* START PROVIDED TEXT *

Note: you may need to restart the kernel to use updated packages.



[notice] A new release of pip is available: 24.0 -> 25.1.1
[notice] To update, run: python.exe -m pip install --upgrade pip


In [9]:
import torch
import torch.nn as nn
import torch.nn.functional as F
import torchvision
import torchvision.transforms as transforms
from torch.utils.data import DataLoader

# Define a simple CNN
class BasicCNN(nn.Module):
    """A simple Convolutional Neural Network for MNIST classification."""
    def __init__(self):
        super(BasicCNN, self).__init__() # Initialize the parent class
        self.conv1 = nn.Conv2d(1, 16, kernel_size=3, padding=1) # Input channels = 1 (grayscale), Output channels = 16
        self.conv2 = nn.Conv2d(16, 32, kernel_size=3, padding=1) # Input channels = 16, Output channels = 32
        self.pool = nn.MaxPool2d(2, 2) # 2x2 max pooling
        self.fc1 = nn.Linear(32 * 7 * 7, 128) # Fully connected layer
        self.fc2 = nn.Linear(128, 10) # Output layer for 10 classes (digits 0-9)

    def forward(self, x):
        """ Defines the forward pass of the CNN."""

* END PROVIDED TEXT *
* START DATASET ROWS *

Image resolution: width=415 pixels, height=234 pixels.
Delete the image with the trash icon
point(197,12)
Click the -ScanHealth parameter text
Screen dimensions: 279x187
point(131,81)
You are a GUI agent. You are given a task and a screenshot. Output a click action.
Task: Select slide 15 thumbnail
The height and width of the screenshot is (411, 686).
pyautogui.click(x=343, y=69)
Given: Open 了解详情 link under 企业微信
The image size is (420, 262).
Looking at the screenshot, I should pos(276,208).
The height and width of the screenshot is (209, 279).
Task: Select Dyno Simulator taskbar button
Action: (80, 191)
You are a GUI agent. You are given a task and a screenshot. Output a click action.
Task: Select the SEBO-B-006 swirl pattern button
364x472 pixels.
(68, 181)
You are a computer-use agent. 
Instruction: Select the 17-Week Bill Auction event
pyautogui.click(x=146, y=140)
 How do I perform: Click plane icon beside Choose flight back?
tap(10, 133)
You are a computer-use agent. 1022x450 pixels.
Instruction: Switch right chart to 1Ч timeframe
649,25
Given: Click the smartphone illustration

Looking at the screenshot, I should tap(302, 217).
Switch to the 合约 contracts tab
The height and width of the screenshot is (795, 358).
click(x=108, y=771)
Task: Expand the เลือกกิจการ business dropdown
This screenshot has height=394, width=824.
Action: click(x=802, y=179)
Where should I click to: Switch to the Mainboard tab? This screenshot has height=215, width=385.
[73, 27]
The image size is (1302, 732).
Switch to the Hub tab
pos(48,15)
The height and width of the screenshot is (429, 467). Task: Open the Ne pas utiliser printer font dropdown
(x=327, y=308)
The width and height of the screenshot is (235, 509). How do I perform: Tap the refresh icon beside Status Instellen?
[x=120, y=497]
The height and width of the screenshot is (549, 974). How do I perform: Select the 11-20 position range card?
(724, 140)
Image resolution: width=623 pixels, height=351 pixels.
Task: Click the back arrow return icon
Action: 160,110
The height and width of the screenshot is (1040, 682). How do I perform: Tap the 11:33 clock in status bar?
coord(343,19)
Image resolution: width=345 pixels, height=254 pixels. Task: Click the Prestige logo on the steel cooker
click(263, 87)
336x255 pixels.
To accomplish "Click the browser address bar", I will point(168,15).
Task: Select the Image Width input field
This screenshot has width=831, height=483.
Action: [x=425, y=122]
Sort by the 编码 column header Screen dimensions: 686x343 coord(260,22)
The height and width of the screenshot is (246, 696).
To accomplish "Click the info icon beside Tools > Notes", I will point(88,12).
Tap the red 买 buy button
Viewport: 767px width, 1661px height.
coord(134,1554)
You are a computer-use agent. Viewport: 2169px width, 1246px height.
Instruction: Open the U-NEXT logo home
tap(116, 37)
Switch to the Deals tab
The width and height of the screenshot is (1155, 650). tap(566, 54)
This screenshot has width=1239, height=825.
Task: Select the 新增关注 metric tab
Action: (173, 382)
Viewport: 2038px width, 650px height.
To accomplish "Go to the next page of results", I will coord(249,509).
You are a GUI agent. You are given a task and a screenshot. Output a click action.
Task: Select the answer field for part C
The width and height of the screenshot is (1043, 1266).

* END DATASET ROWS *

# OBJECTIVE
Output, word for word, the part of the PyTorch code excerpt that opens with the words "# Define a simple" and closes with "classes (digits 0-9)". You won't need the lines for this.

# TASK OUTPUT
# Define a simple CNN
class BasicCNN(nn.Module):
    """A simple Convolutional Neural Network for MNIST classification."""
    def __init__(self):
        super(BasicCNN, self).__init__() # Initialize the parent class
        self.conv1 = nn.Conv2d(1, 16, kernel_size=3, padding=1) # Input channels = 1 (grayscale), Output channels = 16
        self.conv2 = nn.Conv2d(16, 32, kernel_size=3, padding=1) # Input channels = 16, Output channels = 32
        self.pool = nn.MaxPool2d(2, 2) # 2x2 max pooling
        self.fc1 = nn.Linear(32 * 7 * 7, 128) # Fully connected layer
        self.fc2 = nn.Linear(128, 10) # Output layer for 10 classes (digits 0-9)